Biography:
Dalamagka Maria, PhD (Pain medicine doctor, Aristotle University, Greece), consultant anesthetist (General Hospital of Larissa, Greece), teacher and trainer, acupuncturist,.
Abstract:
Background and purpose: Neuropathic pain (NP) is often refractory to pharmacologic and non-interventional treatment. Neuropathic pain can be distinguished from non-neuropathic pain by two factors. In neuropathic pain there is no transduction (conversion of a nociceptive stimulus into an electrical impulse). Finally, injury to major nerves is more likely than injury to non-nervous tissue to result in chronic pain. This review focuses on the clinical treatment of neuropathic pain as well aims to improve the care of adults with neuropathic pain. Methods: Clinical treatment of neuropathic pain depends on clinical evaluation, as treatment can be pharmacological or not; invasive treatment or other therapies. Results: Neuropathic pain because of its heterogeneity, there is often uncertainty regarding the nature and exact location of a lesion or health condition associated with neuropathic pain.
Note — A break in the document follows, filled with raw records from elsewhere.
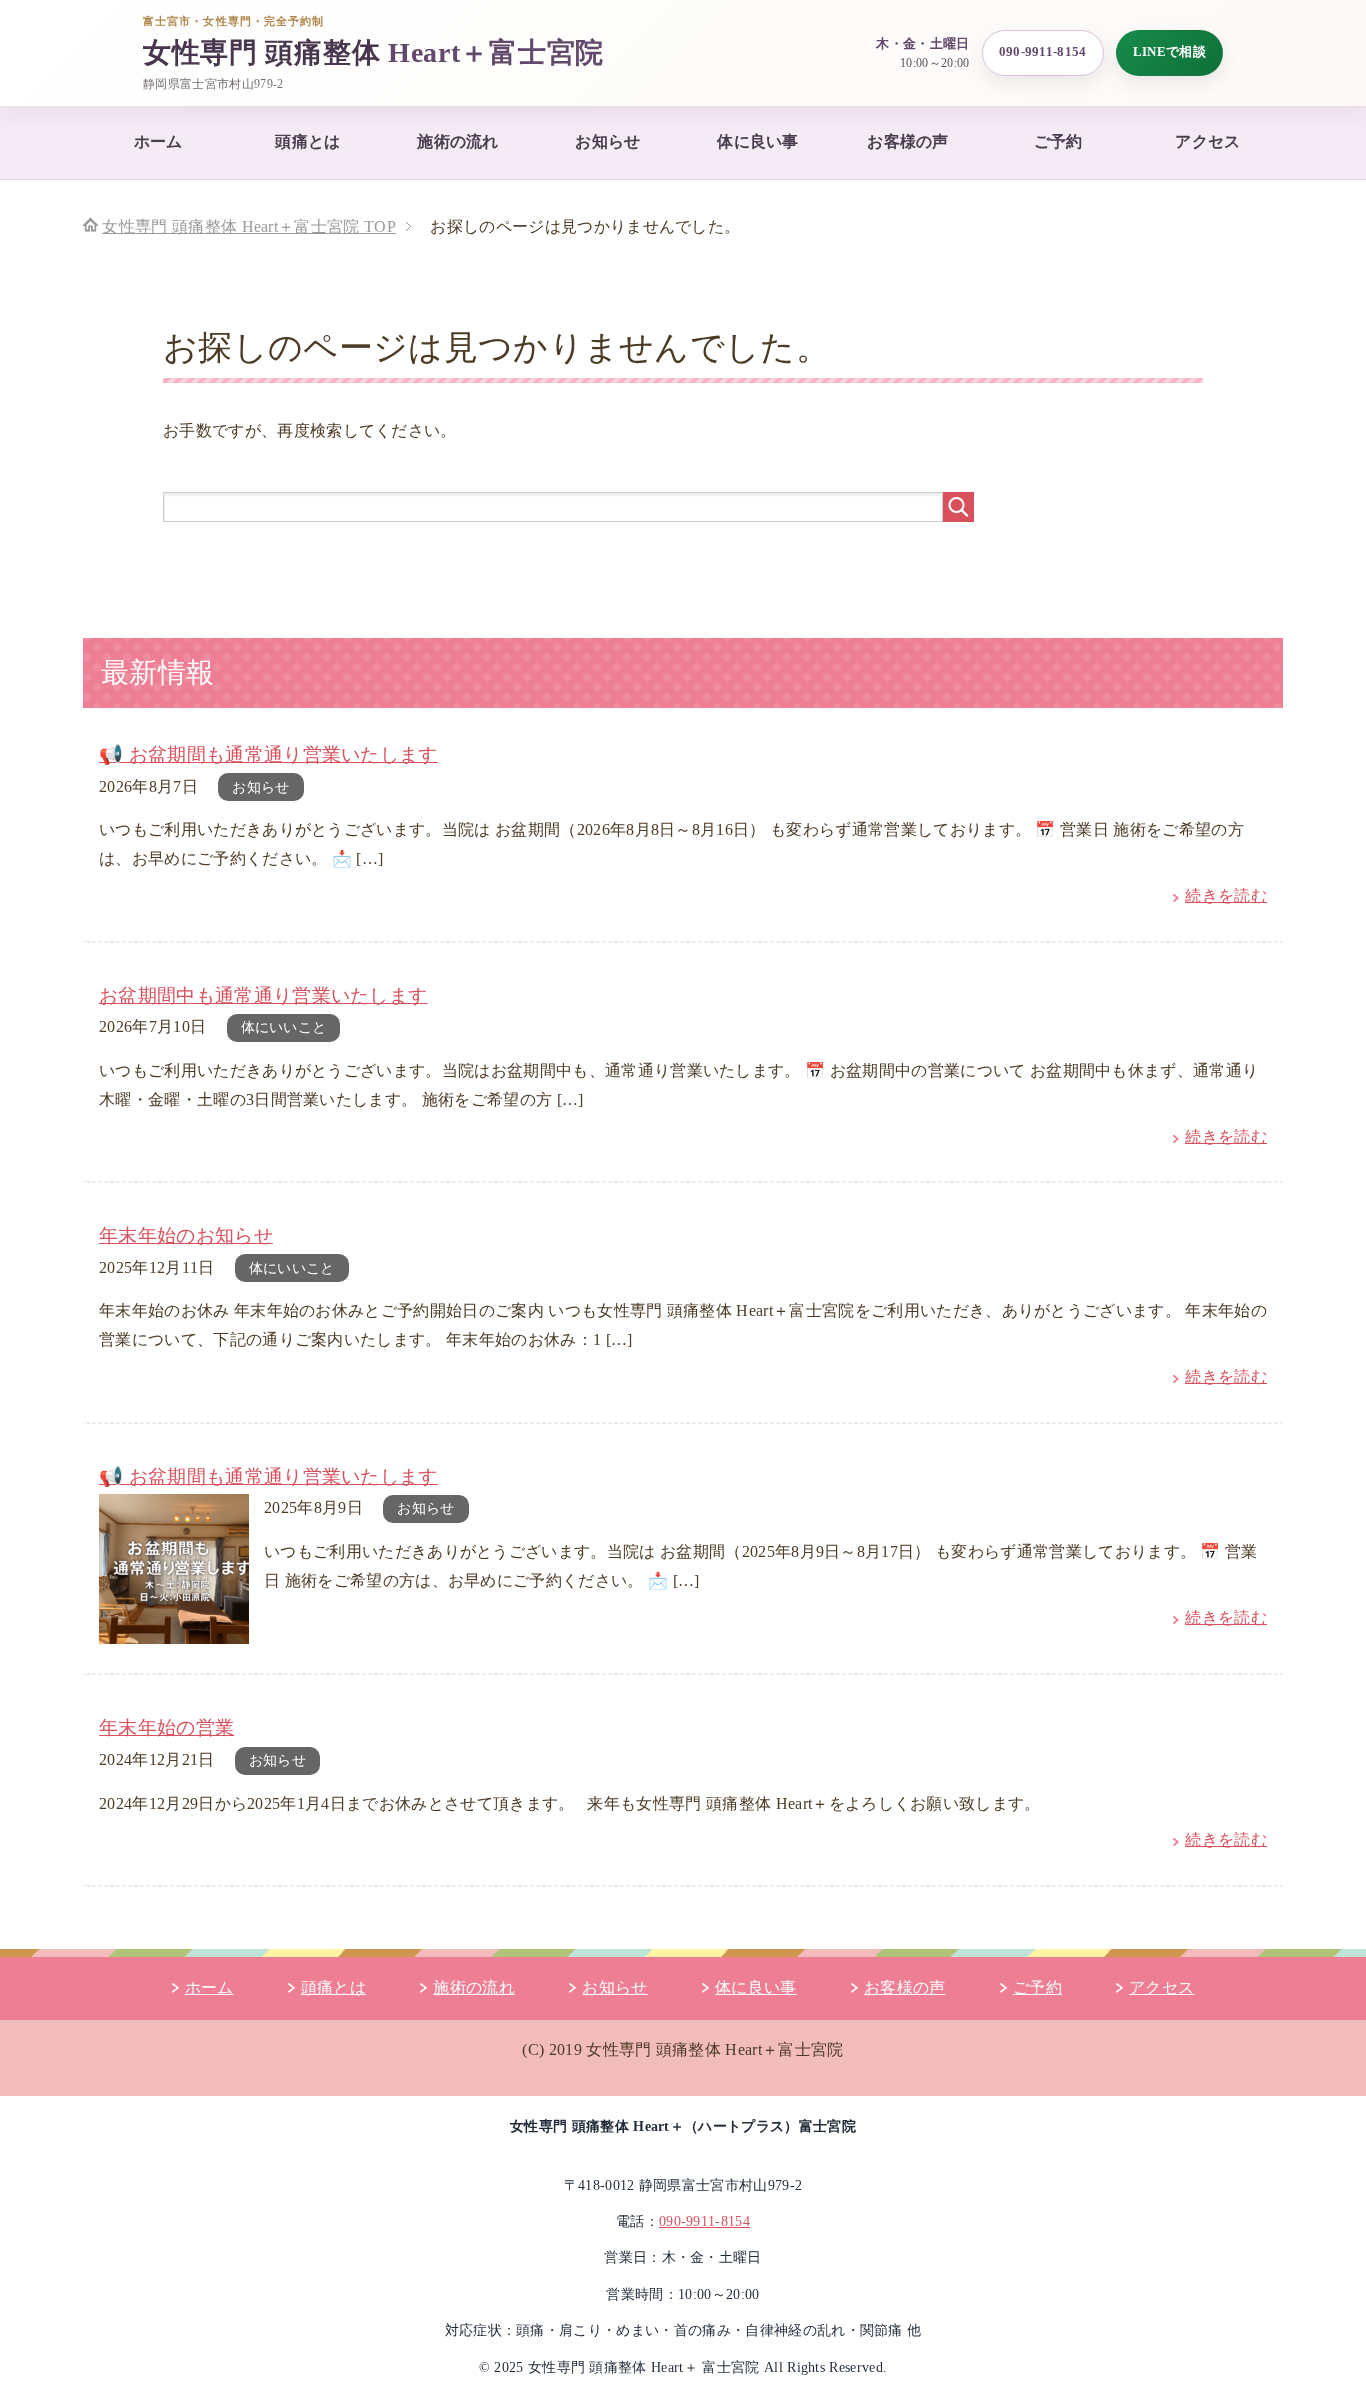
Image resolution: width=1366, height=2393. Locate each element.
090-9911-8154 (1043, 51)
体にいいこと (284, 1027)
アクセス (1207, 141)
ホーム (158, 141)
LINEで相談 (1169, 51)
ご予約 (1058, 141)
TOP (249, 226)
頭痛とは (307, 141)
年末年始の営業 (166, 1727)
Conclusions: Both peripheral and central nervous system mechanisms contribute to the persistence of most types of neuropathic pain. . Patients with conditions as diverse as diabetic polyneuropathy, human immunodeficiency virus (HIV) sensory neuropathy, poststroke syndromes, and multiple sclerosis frequently experience daily pain that greatly impairs their quality of life. Implications: Progress in basic science will lead to a greater understanding of the pathophysiologic mechanisms of neuropathic pain.